The project will run for 6 weeks from Monday August 1st, 2011 through to midnight on Monday September 12th, 2011. Submissions should be in the form of a web site with profile data pages for individuals, together with a ‘data manual’ addressing the judging criteria below and a zip file of the code necessary to collect and present the data in the web pages. Questions should be addressed to firstname.lastname@example.org
Judging will necessarily be subjective, but we will use a panel of judges that will include respected members of the University and at least one external judge. Nevertheless, criteria will include:
– Volume of data discovered. Duplicated data will be discounted and effort should be made to eliminate duplicate information from entries.
– Academic relevance of the information. We are not interested in where a person dined on a given Sunday, but in data that can reasonably be said to be part of their academic profile.
– Coverage of the University. The proportion of university members covered by the profile data assembled.
– Verifiability of the data. Where/how was the data sourced so that we can respond to challenges concerning validity?
– Accuracy of the data. If the data about an individual contains inaccuracies, it may reduce the utility of the rest of the information about that individual.
– Maintainability of the data. How easy will it be to re-run the data collection to keep it up to date, should that be desirable?
– Authority of data. Whether established by independent verification or citation of authoritative source (e.g. department web site) any analysis of likely authority of the information will enhance the value of the data.
– Willingness to share approaches and techniques. There will be a strong preference for projects that either make their techniques and code available through an open licence, or make the techniques and code available to the University. Publishing of the techniques and code is also encouraged.
We are not interested in information at any cost; entries are expected to demonstrate ethical behaviour.
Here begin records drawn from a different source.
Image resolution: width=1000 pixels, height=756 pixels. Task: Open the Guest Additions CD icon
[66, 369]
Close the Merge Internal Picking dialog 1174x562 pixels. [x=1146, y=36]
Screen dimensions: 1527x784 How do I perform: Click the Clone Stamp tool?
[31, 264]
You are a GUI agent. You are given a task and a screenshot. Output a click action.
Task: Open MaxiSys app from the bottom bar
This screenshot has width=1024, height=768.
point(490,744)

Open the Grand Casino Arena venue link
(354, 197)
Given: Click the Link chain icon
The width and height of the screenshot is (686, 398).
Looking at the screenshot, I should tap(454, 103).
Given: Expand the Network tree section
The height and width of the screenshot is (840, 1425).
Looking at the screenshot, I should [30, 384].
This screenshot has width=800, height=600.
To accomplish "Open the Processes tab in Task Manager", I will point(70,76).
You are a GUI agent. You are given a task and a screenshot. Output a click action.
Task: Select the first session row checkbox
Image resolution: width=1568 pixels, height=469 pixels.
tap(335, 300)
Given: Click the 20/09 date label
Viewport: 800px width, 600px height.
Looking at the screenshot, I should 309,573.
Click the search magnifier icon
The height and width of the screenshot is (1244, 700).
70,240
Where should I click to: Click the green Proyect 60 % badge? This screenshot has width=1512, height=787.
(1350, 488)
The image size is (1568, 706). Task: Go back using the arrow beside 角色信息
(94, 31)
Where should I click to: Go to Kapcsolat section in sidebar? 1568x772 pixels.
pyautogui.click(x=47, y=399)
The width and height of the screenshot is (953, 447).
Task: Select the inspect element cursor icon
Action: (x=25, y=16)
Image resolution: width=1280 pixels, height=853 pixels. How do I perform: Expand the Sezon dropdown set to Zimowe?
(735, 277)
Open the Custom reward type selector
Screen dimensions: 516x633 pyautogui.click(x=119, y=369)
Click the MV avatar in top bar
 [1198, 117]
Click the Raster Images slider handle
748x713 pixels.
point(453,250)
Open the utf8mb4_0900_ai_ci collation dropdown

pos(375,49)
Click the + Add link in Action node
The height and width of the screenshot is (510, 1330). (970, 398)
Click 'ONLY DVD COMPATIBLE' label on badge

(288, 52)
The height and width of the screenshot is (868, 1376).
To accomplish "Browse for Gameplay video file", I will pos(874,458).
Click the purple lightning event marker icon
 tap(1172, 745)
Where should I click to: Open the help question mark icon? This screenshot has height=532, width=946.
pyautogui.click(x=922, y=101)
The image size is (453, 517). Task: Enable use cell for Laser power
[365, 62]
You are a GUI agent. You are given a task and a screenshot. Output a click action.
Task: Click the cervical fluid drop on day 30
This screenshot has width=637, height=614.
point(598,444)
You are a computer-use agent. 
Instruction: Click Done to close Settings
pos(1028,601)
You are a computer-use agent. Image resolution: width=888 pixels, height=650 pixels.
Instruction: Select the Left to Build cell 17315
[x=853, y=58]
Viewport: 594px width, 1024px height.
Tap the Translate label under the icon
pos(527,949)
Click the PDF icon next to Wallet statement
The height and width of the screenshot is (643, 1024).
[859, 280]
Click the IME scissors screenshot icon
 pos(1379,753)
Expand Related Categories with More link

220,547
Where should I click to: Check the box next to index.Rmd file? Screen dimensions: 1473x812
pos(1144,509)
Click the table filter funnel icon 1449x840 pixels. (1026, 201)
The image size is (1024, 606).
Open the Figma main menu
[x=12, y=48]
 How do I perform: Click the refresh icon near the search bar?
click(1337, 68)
Although the sources should all be public, it is not our intention to publish the aggregated data ourselves. Rather, each person’s data will be made available to the person concerned through a Raven-protected page and comments will be collected. Such comments will not affect the judging.
This challenge is part of a JISC project to investigate the release of system log data in anonymised form. In analyzing the likelihood of identifying an individual from the anonymised data, it is thought valuable to understand what background information about a given individual might it be possible to assemble from public sources. This challenge will help us understand the scope and nature of such publicly available data.